DATA TO PROCESS:

──────────

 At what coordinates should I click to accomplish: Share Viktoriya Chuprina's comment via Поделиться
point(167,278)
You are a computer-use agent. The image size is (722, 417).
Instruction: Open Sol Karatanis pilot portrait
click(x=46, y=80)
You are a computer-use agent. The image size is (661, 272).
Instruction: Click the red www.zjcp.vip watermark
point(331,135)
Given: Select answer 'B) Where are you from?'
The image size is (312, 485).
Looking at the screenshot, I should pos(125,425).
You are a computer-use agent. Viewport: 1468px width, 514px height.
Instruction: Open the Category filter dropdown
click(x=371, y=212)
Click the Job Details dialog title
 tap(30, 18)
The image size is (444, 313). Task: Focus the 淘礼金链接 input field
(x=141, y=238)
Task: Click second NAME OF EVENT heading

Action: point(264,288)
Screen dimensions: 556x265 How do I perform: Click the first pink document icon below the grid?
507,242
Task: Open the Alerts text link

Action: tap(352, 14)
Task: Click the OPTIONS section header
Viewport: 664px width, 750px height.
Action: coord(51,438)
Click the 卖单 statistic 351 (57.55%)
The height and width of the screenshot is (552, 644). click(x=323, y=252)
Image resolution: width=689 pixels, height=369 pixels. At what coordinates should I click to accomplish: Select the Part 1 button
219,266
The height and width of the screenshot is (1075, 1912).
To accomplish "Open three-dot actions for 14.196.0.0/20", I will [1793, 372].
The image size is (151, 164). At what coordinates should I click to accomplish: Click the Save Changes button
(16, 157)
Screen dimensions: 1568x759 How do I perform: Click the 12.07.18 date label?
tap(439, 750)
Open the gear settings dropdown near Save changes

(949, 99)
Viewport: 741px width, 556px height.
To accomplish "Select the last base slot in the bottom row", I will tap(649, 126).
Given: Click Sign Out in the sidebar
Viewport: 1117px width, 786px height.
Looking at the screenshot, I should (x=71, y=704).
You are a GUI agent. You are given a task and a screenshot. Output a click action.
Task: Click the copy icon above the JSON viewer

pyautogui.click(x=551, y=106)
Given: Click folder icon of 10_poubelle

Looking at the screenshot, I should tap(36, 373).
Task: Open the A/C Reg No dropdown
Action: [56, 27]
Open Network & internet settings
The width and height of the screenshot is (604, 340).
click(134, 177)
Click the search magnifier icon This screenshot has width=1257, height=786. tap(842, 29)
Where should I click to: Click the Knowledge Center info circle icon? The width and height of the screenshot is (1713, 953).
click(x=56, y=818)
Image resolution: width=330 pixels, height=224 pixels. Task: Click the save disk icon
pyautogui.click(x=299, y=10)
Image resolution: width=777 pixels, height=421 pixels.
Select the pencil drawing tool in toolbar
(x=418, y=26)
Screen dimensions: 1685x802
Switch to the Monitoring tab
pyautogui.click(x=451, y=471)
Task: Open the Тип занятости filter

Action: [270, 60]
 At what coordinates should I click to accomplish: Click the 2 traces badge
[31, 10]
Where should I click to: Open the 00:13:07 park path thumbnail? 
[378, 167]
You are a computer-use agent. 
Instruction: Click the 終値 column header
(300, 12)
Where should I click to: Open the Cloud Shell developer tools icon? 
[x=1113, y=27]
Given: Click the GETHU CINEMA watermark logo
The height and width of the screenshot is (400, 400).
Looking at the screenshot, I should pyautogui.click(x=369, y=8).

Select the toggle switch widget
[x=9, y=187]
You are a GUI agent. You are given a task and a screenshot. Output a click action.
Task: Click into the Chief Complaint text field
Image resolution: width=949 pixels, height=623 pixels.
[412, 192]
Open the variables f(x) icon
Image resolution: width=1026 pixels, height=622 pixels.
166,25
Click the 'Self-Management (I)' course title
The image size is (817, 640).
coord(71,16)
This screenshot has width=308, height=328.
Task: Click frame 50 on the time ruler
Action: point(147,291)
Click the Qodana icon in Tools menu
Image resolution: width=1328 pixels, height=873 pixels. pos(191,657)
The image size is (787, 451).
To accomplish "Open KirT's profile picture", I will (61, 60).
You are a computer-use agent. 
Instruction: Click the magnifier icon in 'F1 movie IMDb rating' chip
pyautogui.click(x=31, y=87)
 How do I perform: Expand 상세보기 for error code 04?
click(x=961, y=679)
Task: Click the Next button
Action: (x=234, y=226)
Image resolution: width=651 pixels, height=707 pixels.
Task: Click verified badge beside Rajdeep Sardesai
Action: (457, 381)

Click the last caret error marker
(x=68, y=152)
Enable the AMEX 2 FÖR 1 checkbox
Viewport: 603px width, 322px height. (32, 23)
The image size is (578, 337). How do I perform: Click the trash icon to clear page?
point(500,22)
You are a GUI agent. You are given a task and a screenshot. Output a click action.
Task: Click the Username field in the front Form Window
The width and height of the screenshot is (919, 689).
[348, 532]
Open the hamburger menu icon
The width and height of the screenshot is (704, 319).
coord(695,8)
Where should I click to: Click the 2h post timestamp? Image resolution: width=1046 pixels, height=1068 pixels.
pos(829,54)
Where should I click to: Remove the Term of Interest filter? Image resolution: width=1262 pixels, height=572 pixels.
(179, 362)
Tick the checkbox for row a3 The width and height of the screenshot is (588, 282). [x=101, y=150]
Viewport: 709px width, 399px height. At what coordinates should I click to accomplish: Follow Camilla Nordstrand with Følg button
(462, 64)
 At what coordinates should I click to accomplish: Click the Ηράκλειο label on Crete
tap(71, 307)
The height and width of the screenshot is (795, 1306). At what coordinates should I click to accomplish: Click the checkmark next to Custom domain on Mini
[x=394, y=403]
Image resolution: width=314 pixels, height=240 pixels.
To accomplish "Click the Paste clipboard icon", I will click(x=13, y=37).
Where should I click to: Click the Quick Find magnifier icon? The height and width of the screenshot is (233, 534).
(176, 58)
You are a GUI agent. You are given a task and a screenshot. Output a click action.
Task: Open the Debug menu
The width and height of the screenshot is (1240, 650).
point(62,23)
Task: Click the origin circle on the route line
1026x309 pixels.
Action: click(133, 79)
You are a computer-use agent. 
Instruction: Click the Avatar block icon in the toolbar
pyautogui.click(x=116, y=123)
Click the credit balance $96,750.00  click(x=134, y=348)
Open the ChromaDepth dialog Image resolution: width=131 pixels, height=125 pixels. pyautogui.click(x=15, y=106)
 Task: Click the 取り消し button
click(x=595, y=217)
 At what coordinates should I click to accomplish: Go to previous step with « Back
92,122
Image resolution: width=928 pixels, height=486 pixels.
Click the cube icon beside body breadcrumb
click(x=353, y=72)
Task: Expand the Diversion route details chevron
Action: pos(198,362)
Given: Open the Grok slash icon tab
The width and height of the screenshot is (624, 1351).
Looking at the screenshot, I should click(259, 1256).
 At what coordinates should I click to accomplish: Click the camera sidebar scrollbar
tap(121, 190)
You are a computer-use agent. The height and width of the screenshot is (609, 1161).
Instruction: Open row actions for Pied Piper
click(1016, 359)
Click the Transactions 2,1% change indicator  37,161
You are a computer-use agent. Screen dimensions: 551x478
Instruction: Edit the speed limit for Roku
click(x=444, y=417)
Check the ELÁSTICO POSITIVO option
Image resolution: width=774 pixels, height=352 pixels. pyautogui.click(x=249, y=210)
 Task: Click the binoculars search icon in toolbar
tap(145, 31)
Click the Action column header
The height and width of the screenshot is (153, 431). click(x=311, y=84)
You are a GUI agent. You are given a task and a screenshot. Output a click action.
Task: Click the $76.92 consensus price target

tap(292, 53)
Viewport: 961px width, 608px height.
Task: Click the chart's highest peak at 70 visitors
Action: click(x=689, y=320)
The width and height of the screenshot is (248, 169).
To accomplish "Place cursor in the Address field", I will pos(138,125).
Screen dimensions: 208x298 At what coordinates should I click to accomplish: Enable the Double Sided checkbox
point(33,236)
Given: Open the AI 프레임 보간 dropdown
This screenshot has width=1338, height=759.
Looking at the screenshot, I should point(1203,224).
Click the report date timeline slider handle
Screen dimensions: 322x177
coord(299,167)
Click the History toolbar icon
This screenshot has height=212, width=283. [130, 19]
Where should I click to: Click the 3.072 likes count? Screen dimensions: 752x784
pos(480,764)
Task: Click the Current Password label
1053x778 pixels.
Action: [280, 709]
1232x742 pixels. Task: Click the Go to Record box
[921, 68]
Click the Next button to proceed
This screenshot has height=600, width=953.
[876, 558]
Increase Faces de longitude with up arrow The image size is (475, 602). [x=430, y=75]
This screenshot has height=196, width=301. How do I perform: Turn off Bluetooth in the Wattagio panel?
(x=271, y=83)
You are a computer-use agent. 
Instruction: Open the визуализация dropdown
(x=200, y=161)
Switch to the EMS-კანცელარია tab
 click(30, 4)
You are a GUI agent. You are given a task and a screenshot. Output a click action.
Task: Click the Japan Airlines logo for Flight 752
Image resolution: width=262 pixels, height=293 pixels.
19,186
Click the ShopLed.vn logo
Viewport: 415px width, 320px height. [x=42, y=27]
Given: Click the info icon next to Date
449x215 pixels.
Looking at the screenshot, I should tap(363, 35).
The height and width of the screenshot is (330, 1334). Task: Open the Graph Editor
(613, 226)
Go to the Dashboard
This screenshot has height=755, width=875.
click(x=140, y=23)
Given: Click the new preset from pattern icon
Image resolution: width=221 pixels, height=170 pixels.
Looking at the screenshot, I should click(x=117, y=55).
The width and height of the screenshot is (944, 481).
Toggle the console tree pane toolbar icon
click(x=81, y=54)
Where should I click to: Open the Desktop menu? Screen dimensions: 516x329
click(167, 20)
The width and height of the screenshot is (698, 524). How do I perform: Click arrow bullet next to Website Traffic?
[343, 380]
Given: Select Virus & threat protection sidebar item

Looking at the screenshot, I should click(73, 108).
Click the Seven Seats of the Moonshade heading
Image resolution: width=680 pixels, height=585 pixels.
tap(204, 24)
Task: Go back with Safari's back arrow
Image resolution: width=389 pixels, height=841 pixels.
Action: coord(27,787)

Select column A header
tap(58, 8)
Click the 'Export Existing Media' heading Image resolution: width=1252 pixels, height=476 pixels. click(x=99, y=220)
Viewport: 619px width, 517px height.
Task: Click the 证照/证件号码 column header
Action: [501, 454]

──────────

ABOUT THIS EXERCISE: Output should match, line for line, the stretch of the material above from the line holding "This screenshot has height=196, width=301." through the line holding "The width and height of the screenshot is (944, 481).".

ANSWER FOR THIS EXERCISE:
This screenshot has height=196, width=301. How do I perform: Turn off Bluetooth in the Wattagio panel?
(x=271, y=83)
You are a computer-use agent. 
Instruction: Open the визуализация dropdown
(x=200, y=161)
Switch to the EMS-კანცელარია tab
 click(30, 4)
You are a GUI agent. You are given a task and a screenshot. Output a click action.
Task: Click the Japan Airlines logo for Flight 752
Image resolution: width=262 pixels, height=293 pixels.
19,186
Click the ShopLed.vn logo
Viewport: 415px width, 320px height. [x=42, y=27]
Given: Click the info icon next to Date
449x215 pixels.
Looking at the screenshot, I should tap(363, 35).
The height and width of the screenshot is (330, 1334). Task: Open the Graph Editor
(613, 226)
Go to the Dashboard
This screenshot has height=755, width=875.
click(x=140, y=23)
Given: Click the new preset from pattern icon
Image resolution: width=221 pixels, height=170 pixels.
Looking at the screenshot, I should click(x=117, y=55).
The width and height of the screenshot is (944, 481).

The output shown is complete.